CCS-Gesetz / CO2 Endlagerung
In seinem Vortrag stellte der unabhängige Fachmann aus Niedersachsen die wissenschaftliche Seite vor. Wie sieht es beispielsweise mit der Energie-Effizienz bei Kohlestrom aus? Ein großer Teil der gewonnenen elektrischen Energie geht bereits im Vorfeld verloren, machte Krupp deutlich – 9 Prozent beim Braunkohlebergbau, 30 Prozent bei Abscheidung und Verdichtung von Kohlendioxid und beim Pipeline-Transport noch einmal etwa 19 Prozent.
Ein Problem bei der CCS-Technik sei der Mehrbedarf an Kohle. Mehr Kohle aber führe zu einem höheren Kühlwasser-Bedarf für die Kraftwerke, größeren Kohle-Tagebauen und Kippen, größeren Schäden durch Grundwasserabsenkungen, Versauerung sowie immer mehr Kraftwerk-Abfällen.

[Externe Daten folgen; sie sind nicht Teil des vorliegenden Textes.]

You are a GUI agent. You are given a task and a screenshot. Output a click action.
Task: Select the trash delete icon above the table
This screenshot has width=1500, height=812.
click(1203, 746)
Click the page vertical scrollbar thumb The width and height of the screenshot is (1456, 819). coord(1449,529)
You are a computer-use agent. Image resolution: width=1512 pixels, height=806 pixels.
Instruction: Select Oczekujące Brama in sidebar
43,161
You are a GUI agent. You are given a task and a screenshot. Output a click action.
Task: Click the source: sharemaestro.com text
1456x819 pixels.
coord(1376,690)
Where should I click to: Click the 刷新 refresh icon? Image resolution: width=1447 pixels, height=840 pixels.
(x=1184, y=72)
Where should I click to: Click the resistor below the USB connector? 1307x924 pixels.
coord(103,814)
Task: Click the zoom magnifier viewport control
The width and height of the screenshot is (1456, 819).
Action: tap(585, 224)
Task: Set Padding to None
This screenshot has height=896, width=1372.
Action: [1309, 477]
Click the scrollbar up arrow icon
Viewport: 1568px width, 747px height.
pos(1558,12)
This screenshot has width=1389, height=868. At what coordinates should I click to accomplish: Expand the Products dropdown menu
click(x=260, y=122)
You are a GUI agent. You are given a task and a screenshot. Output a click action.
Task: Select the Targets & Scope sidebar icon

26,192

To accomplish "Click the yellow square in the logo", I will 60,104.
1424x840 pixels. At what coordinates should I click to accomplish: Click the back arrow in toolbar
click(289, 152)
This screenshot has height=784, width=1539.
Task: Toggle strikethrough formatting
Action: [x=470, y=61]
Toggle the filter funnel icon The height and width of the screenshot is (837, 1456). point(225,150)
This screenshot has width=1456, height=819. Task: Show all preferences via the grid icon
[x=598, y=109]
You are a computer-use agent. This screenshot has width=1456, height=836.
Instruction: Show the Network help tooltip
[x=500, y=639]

Ein besonderes Augenmerk richtete Dr. Ralf Krupp auf die Transportwege. Denn die Kraftwerke stehen im Süden Deutschlands, doch gespeichert werden kann CO2 nur in salinen Aquiferen (salzwasserführenden Gesteinsformationen) und die gibt es im Norden. „Mit viel Energie-Aufwand sind alle 200 bis 300 Meter Verdichter-Stationen notwendig.“ Ihre Aufgabe: den entsprechenden Druck aufbauen. „Je mehr Pipelines aber benötigt werden und je länger die Strecke ist, um so unsinniger ist das Projekt.“
Und wie reagiert CO2 im Untergrund? Es dehnt sich aus, so dass sich Risse im unterirdischen Speicher bilden können, fuhr der Experte fort. „Das Wasser muss ja irgendwo hin – und das kann nur nach oben sein.“ Und nach oben bedeutet: zum Meeresboden oder in die Grundwasser führenden Schichten – letztere würden dann versalzen. Ein Liter gesättigte Salzlösung kann durch Überschreitung des Chlorid-Grenzwertes 1000 Liter Süßwasser unbrauchbar machen, informierte Krupp und mahnte: „Wir gefährden die Wasserversorgung in Deutschland.“
Er präsentierte Aufnahmen von Leckagen und Berichte von CO2-Bohrungen in Thüringen und skizzierte die Folgen von unkontrollierten CO2-Austritten 1982 in den Vereinigten Staaten beim Sheep Mountain in Colorado und im Juli 1953 im Menzengraben (Felda-Tal). „Wenn so etwas in einem besiedelten Gebiet passiert, ist eine Evakuierung fällig.“ Ansonsten drohe Menschen der Erstickungstod, denn: „Giftiges, sauerstofffreies Wasser dringt nach oben und zerstört jegliches Leben.“
Derzeit gibt es in Deutschland Speicherkapazitäten für etwa zehn Milliarden Tonnen Kohlendioxid – ein Drittel davon in der Nordsee. „Ohne CCS reichen die Speicherkapazitäten, wenn sie zu 100 Prozent genutzt werden, 33,8 Jahre. Mit CCS – durch die erhöhte Kohleproduktion – gerade einmal noch 15,4 Jahre“, berichtete Dr. Ralf Krupp.
Beim Thema „Verpressung von CO2 im Meeresboden“ ging er zunächst auf die erforderlichen Schallwellen-Untersuchungen im Meer ein. Der Geräuschpegel, ausgesandt von Sonden, die von Schiffen gezogen werden, sei mit mehr als 200 Dezibel (dB) für Meeresbewohner gefährlich. Gleiches gelte für seismische Erkundungen durch Druckluft-Explosionen. Und später würde durch eine komplexe Infrastruktur mit vielen Leitungen der Meeresboden strapaziert.
Am Ende sprach er aus, was die Mehrheit an diesem Abend dachte: „Jeder halbwegs normale Mensch würde sagen: Damit ist das Thema durch.“ Ralf E. Krupp verschwieg nicht, dass es aber auch Kollegen gebe, die alles anders sehen.